Trouver une majorité au Congrès

Le bras droit de Boric, Giorgio Jackson, sera chargé du secrétariat général de la présidence, qui est responsable des relations avec le Parlement, où, à partir de mars, il n’y aura pas de majorité. Apruebo Dignidad (la coalition formée par le Frente Amplio et le Parti communiste avec laquelle Boric a remporté le scrutin) ne compte que 37 députés et 5 sénateurs. Afin d’assurer sa gouvernabilité, le futur président a inclus dans son cabinet les partis traditionnels de centre-gauche qui ne l’avaient pas soutenu au premier tour.
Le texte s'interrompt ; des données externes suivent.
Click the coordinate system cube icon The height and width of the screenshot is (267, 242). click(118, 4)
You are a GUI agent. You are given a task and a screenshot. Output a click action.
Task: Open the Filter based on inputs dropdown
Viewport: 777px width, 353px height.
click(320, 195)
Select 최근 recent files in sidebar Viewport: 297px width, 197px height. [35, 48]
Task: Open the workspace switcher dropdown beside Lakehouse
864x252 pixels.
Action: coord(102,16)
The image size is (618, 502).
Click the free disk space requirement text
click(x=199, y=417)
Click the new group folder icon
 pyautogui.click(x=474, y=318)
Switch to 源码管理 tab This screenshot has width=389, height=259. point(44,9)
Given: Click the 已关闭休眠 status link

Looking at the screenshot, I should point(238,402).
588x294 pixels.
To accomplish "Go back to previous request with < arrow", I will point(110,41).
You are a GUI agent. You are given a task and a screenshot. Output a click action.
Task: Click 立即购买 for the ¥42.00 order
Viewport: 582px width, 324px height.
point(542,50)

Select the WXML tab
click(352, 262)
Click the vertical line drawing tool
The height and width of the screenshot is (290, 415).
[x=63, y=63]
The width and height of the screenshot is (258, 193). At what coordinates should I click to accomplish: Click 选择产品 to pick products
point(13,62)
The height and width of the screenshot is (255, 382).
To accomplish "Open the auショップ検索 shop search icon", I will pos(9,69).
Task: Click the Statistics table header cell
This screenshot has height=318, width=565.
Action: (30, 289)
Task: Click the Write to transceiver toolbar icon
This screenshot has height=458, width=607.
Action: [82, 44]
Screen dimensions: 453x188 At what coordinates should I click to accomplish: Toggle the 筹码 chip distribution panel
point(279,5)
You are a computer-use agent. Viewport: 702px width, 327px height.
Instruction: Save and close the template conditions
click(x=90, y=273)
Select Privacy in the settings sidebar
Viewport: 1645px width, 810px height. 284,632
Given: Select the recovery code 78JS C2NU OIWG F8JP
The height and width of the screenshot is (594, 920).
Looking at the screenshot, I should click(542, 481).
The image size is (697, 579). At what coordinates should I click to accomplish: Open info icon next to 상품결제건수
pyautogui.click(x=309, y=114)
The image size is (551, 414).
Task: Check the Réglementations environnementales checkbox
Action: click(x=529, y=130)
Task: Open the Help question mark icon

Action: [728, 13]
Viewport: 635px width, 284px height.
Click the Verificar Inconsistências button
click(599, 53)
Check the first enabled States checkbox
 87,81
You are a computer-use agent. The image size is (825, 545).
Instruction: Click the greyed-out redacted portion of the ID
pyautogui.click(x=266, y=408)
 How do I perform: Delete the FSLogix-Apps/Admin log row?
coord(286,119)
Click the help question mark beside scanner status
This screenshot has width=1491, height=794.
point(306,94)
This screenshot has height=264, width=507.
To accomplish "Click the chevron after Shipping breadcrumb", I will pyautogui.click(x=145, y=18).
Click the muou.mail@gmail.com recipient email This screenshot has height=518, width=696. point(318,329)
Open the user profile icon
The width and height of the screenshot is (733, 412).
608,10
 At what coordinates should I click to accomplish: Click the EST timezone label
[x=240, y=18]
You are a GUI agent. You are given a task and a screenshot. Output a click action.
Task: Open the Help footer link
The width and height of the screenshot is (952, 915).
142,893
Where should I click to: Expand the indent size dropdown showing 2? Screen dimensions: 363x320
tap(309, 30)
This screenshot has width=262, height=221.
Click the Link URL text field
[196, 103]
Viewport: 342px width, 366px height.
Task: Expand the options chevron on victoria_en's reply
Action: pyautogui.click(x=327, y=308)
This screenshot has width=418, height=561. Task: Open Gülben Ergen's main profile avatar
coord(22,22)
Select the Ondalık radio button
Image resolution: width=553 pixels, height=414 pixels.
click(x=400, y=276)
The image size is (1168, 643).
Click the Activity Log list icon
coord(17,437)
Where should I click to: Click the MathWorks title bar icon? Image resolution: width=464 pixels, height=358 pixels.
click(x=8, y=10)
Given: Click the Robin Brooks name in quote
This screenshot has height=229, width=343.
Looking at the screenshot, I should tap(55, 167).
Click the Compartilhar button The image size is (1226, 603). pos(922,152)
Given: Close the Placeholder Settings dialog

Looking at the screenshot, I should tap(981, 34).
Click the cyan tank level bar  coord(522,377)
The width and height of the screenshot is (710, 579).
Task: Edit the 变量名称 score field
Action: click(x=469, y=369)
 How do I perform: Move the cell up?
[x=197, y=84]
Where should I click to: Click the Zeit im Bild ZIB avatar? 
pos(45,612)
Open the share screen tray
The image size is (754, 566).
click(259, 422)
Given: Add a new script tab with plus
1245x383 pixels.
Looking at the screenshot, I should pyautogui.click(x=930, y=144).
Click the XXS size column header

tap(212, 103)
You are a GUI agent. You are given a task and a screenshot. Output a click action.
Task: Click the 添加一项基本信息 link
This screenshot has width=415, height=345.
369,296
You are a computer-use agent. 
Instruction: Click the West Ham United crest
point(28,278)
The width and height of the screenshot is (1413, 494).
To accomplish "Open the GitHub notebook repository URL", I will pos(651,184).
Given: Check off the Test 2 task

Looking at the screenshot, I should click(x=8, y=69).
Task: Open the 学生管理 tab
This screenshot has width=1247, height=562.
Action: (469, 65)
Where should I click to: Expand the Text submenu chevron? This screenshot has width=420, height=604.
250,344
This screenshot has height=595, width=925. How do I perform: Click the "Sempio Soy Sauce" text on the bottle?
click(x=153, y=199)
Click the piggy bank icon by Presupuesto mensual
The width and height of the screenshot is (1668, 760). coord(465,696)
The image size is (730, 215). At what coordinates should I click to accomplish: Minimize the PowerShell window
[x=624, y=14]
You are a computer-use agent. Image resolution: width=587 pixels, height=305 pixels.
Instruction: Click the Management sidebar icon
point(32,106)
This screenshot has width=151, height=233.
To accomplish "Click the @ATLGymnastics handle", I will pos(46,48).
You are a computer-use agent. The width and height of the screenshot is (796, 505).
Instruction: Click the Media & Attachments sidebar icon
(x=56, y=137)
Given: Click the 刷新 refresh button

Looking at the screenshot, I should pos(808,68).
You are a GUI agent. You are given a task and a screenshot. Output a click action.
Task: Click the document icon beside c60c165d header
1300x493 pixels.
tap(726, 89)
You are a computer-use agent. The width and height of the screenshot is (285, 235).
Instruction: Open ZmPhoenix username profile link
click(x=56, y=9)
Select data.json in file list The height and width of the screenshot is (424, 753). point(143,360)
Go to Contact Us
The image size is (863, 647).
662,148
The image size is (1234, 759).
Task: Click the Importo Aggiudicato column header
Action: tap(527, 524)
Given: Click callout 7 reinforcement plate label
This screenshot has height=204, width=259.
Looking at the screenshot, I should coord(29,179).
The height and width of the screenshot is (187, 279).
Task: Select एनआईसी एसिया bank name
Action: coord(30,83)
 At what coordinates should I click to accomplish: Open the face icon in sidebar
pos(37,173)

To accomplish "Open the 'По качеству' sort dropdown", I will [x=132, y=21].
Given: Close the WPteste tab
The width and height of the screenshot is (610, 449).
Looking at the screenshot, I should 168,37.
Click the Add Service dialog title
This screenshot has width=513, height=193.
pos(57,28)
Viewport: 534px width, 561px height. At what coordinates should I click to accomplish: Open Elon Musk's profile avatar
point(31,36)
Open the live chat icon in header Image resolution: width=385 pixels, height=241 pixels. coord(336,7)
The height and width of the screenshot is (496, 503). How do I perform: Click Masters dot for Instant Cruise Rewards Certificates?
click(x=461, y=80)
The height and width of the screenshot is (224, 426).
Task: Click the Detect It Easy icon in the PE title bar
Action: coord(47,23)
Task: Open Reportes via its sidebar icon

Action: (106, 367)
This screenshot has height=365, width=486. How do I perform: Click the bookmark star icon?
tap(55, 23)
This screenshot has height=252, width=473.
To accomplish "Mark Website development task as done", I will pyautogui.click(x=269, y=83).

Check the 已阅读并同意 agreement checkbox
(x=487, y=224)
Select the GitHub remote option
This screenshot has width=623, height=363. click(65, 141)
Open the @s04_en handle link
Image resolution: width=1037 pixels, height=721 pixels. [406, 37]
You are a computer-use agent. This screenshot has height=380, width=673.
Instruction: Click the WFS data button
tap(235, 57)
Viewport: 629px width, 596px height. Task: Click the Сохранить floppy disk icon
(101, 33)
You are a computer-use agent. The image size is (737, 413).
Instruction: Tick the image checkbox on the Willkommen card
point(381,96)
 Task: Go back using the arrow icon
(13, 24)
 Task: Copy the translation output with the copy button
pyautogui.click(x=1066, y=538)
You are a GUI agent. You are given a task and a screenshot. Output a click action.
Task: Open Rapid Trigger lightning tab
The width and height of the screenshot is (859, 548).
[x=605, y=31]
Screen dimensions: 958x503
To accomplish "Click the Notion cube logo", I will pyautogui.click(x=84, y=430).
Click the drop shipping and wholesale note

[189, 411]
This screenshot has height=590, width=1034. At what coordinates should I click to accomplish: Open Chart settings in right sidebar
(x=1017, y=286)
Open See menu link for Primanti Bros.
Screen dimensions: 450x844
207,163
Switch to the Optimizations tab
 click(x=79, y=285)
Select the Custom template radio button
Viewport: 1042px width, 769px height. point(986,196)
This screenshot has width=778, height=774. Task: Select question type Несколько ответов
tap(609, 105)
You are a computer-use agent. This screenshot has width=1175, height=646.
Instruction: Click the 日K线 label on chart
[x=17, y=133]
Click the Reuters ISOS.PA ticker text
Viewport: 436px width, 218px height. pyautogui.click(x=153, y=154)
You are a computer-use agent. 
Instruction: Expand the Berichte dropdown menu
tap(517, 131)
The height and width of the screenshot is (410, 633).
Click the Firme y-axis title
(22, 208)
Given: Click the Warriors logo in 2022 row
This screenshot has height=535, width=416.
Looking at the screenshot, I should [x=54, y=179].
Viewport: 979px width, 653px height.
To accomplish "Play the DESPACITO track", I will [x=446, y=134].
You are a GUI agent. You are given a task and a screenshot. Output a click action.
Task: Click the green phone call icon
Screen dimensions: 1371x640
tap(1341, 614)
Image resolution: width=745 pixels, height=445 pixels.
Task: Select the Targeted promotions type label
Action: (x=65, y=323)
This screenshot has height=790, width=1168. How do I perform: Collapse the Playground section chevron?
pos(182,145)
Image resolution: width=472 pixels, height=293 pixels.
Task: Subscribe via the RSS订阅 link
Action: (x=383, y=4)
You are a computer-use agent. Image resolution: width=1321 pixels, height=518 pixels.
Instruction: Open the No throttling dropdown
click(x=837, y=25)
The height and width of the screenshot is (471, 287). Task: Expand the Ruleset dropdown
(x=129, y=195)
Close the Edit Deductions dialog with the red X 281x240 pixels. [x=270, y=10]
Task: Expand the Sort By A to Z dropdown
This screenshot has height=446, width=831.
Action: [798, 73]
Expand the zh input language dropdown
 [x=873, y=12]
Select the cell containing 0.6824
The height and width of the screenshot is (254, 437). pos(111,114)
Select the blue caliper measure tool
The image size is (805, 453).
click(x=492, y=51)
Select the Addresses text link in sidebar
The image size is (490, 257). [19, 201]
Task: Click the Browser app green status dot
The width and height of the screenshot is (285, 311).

C’est le cas de Maya Fernández, petite-fille du président déchu Salvador Allende, qui sera en charge des forces armées ; du sénateur socialiste Carlos Montes au logement et à l’urbanisme ; de la radicale Marcela Hernando aux mines ; et du libéral Juan Carlos García aux travaux publics, entre autres. Pía Mundaca, politologue à l’Université catholique du Chili, estime que la volonté de réaliser des transformations importantes dans le pays « nous oblige à être disposés à avoir la concertation la plus large possible, sans laquelle nous serons condamnés à l’immobilisme ».